Suite de notre série sur la 3e édition de DRIM’in Saclay, qui se déroule les 13,14 et 15 juin 2017, à travers un entretien avec Bernard Monnier, co-organisateur de l’événement et président de l’association MIM, à l’origine de la méthodologie utilisée à cette occasion.

– Si vous deviez revenir sur la genèse de cet événement ?

DRIM’in Saclay s’inscrit dans le prolongement d’ActinSpace, une plateforme d’innovation que j’ai lancée en mai 2014, sur le Plateau de Saclay, au Synchrotron « Soleil », pour relever des défis posés par la recherche du CNES. La CCI de l’Essonne m’avait alors sollicité pour explorer la possibilité de monter un événement comparable, de façon à renforcer les synergies entre grands comptes, entreprises innovantes – des start-up, donc, mais aussi des PME – autour de la transition énergétique. J’ai aussitôt répondu positivement.

– Qu’est-ce qui vous a motivé ?

Au moins trois choses. D’abord, la transition énergétique est un enjeu qui m’intéresse tout particulièrement. Les idées ne manquent pas en la matière, mais elles sont insuffisamment valorisées. Or, la transition énergétique est un passage obligé si on veut imaginer l’Usine du Futur. Travaillant encore à l’époque au sein d’un groupe industriel dont l’énergie n’était pas le cœur métier, je n’avais pas a priori l’opportunité de traiter de cette question. L’événement que la CCI proposait de mettre en place était l’occasion de le faire.
Ensuite, ma préoccupation première est, comme j’ai déjà eu l’occasion de vous le dire dans un précédent entretien [pour y accéder, cliquer ici], la création d’emplois et, donc, de richesse. Ce qui suppose de faire travailler ensemble, dans cette perspective, grands groupes, start-up et PME. Mais force est de constater que ce n’est pas toujours simple. Certes, de nombreuses structures et dispositifs ont été mis en place pour soutenir le développement d’entreprises innovantes et tout cela est très bien. Mais, aujourd’hui, le véritable défi est de faire en sorte que ces entreprises non seulement survivent, mais croissent. Les grands comptes devraient pouvoir les soutenir en ce sens, en les aidant à l’international, mais, force est, encore une fois, de constater que c’est difficile, faute de réelles opportunités d’échanger. Un événement comme DRIM’in Saclay est justement l’occasion de le faire en permettant à de grands groupes de découvrir ces pépites qui existent, parfois dans leur environnement, mais sans qu’il y ait le moindre contact avec elles.
Enfin, j’avais déjà dans mon escarcelle, DRIM, une démarche que j’avais testée au Maroc avec des doctorants et qui pouvait correspondre parfaitement au principe du challenge tel que le souhaitait la CCI Essonne. Pour mémoire ces quatre lettres signifient « Défi en Recherche et Innovation par MIM », en référence à la méthode d’évaluation de l’innovation ouverte que j’ai mise au point et dont nous avons longuement discuté dans notre tout premier entretien [pour y accéder, cliquer ici]. J’en décris en détail le process au chapitre 4 de mon livre « La Route des Innovations ».

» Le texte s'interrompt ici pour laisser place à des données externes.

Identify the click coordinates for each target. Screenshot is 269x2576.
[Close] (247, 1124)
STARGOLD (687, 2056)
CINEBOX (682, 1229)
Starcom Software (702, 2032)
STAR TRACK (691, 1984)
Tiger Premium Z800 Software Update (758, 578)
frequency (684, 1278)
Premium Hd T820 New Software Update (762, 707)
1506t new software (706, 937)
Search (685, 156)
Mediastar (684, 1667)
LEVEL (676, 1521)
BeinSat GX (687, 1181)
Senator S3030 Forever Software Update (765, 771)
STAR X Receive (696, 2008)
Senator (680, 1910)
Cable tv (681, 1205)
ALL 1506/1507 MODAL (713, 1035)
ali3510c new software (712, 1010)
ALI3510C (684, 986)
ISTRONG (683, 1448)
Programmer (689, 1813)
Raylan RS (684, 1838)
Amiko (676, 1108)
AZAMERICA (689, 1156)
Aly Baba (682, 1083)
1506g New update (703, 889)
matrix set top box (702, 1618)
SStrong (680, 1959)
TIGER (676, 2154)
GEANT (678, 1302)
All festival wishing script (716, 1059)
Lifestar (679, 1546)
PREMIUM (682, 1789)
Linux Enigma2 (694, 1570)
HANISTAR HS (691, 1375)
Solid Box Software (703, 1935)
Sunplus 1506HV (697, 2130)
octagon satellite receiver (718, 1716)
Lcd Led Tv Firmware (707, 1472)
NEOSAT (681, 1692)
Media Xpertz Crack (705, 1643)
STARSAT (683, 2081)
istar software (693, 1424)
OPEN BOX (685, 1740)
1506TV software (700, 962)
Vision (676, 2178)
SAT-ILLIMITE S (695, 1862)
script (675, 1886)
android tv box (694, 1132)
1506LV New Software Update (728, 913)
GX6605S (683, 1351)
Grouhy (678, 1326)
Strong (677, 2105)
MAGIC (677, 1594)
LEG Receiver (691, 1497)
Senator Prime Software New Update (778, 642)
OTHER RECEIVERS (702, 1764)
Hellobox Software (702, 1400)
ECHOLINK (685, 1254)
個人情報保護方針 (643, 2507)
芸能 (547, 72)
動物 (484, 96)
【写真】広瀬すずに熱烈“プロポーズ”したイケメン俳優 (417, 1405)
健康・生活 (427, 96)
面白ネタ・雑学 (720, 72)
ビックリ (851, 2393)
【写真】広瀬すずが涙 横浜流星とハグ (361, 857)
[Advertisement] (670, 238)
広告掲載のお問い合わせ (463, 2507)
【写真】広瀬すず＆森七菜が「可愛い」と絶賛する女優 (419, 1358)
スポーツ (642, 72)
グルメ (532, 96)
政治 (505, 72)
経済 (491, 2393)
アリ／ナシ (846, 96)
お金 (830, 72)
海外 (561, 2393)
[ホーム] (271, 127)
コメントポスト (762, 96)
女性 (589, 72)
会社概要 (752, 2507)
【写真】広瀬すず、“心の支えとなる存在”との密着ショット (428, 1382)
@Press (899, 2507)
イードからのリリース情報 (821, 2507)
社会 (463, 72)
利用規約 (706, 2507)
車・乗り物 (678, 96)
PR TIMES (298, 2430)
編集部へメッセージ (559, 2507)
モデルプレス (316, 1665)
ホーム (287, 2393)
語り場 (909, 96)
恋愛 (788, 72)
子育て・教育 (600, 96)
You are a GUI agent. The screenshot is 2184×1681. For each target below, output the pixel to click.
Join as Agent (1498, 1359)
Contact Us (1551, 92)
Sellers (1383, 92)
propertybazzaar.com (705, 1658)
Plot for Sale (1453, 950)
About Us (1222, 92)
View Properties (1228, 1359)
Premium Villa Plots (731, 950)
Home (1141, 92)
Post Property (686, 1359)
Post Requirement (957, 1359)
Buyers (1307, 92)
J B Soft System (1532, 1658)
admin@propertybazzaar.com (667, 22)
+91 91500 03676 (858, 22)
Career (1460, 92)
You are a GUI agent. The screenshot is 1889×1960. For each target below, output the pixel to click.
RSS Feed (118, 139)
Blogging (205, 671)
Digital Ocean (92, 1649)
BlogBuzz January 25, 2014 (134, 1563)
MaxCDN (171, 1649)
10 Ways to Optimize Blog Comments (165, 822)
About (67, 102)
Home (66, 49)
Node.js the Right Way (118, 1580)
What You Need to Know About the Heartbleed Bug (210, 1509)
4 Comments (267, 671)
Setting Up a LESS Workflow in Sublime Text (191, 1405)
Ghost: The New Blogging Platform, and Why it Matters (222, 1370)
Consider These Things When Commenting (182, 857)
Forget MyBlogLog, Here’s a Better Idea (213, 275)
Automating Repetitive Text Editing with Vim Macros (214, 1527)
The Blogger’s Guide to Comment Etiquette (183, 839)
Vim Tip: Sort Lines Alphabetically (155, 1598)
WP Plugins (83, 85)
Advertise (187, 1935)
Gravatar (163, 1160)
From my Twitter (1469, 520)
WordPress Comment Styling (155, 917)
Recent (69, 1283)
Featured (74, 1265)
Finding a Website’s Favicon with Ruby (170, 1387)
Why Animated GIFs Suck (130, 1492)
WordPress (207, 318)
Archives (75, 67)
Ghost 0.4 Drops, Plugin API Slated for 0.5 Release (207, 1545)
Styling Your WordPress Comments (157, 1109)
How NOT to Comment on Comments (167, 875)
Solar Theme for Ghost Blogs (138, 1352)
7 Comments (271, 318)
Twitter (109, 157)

– S’agissait-il pour autant de transposer une formule existante ou de tester encore un autre dispositif ?

Nous avons transposé DRIM, mais en l’adaptant à la mise en relation des grands comptes avec des PME et des start-up de l’écosystème francilien, autour de la transition énergétique. Nous avons ensuite, autant le reconnaître, avancé en marchant. La première édition a servi de test, tout étant à créer. Le succès a été au rendez-vous, la deuxième édition voyant le nombre de participants passer de près de 50 à 80.

– Quelle nouveauté présente cette 3e édition ?

Cette année, nous allons proposer d’impliquer davantage les académiques, à commencer par les doctorants, en leur proposant de résoudre les défis des grands comptes sous la forme d’études de cas réels qu’ils pourraient travailler sur la durée, pendant une année universitaire. Si les grands comptes en sont d’accord, les résultats pourraient alors être restitués lors de l’édition suivante, en 2018.

– Qu’en est-il justement des grands comptes ? Quel intérêt manifestent-ils à l’égard de DRIM’in Saclay ?

Non seulement leur nombre augmente, d’une année à l’autre, mais encore le spectre s’élargit. La toute première édition, quatre grands comptes avaient lancé des défis. L’année suivante, leur nombre avait doublé. Cette année, on en compte une dizaine. Au début, les partenaires étaient essentiellement des énergéticiens. Désormais, nous comptons des entreprises d’autres secteurs que l’énergie : le transport (Transdev), la grande distribution (Carrefour), l’aéronautique (Safran), l’automobile (Faurecia),… Ainsi, de grands comptes qui ne se considéraient pas directement concernés par DRIM’in Saclay estiment désormais avoir eux aussi des défis à relever en matière de transition énergétique, et qu’ils gagnent à le faire avec le concours de PME ou de start-up.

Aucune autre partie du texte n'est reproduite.